WORK TO BE COMPLETED
Please count the lines in the entries below that include the word "agent", and give only the number.
BEGIN RECORDED DATA
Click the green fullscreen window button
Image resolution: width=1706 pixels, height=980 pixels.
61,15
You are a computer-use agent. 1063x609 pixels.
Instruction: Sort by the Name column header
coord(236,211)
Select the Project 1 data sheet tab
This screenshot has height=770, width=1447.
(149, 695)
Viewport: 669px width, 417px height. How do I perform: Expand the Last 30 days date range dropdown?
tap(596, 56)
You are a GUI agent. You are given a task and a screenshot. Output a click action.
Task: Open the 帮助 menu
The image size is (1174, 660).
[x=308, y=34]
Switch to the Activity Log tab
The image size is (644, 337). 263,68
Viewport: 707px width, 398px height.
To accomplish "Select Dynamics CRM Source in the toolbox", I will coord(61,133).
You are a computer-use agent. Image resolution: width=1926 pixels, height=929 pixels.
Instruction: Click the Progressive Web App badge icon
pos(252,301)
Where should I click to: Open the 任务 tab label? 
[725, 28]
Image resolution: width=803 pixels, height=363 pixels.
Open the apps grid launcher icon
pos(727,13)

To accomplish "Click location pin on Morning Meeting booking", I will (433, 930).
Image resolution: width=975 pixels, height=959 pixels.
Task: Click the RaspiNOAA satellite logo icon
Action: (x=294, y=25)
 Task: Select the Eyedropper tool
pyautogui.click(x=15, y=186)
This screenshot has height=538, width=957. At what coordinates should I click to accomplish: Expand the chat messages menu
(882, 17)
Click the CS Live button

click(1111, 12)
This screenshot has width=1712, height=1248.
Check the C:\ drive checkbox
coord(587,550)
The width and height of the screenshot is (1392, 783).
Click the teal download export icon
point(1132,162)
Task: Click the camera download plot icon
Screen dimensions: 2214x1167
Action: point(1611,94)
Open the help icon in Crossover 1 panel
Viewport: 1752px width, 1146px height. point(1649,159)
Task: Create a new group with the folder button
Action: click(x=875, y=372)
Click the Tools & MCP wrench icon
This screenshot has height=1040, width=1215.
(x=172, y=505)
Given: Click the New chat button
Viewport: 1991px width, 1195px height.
END RECORDED DATA
COMPLETED TASK
3